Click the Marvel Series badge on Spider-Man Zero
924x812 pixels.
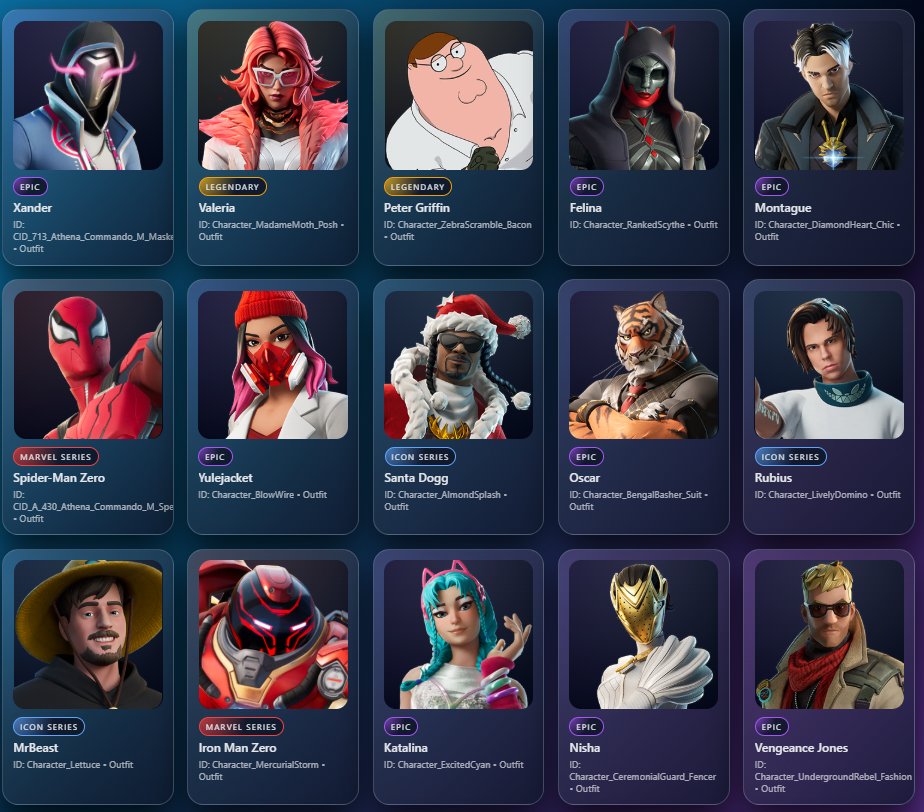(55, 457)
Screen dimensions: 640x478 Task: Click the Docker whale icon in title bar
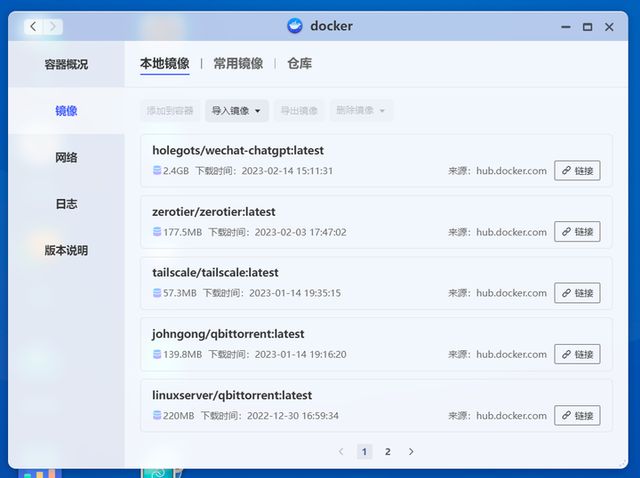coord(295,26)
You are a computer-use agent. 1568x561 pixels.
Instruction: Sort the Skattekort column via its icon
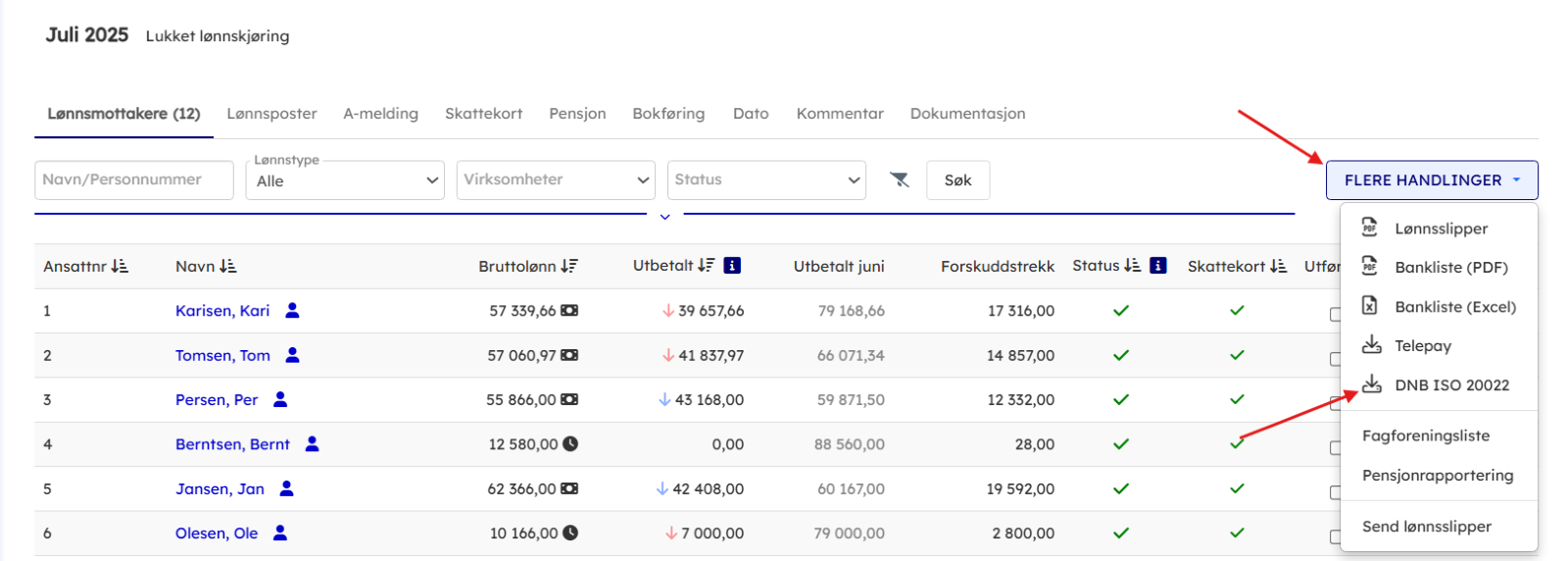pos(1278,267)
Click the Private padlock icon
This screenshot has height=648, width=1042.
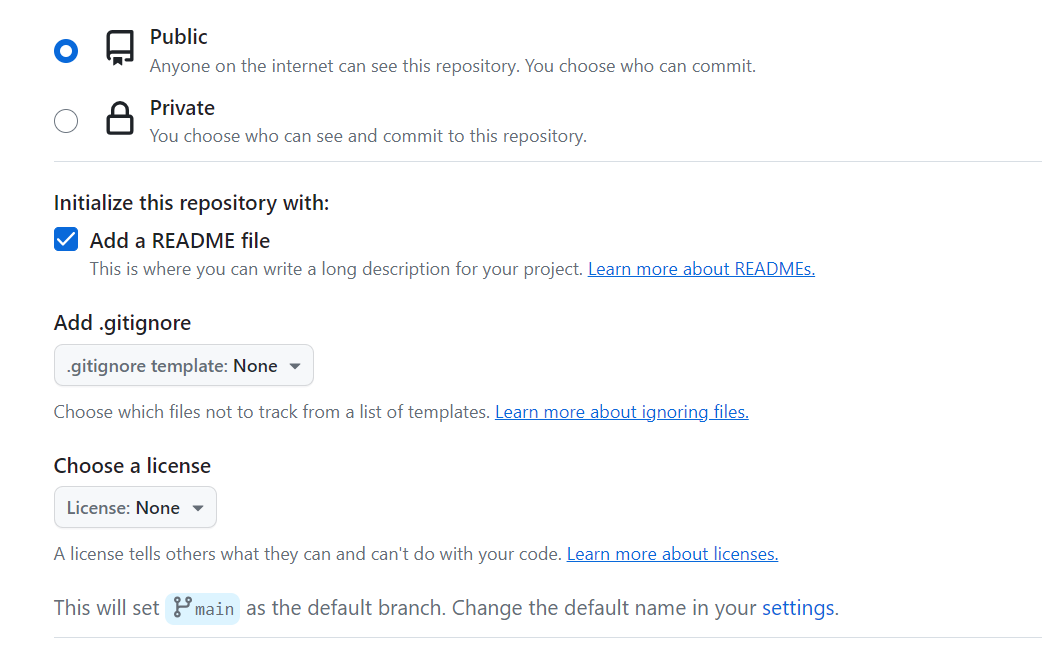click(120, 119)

---

> _Requirement_:
Excluding pictures, copy exactly the lines from the line containing "Click the Private padlock icon" through the last line of the data, inclusive.

> _Exercise solution_:
Click the Private padlock icon
This screenshot has height=648, width=1042.
click(120, 119)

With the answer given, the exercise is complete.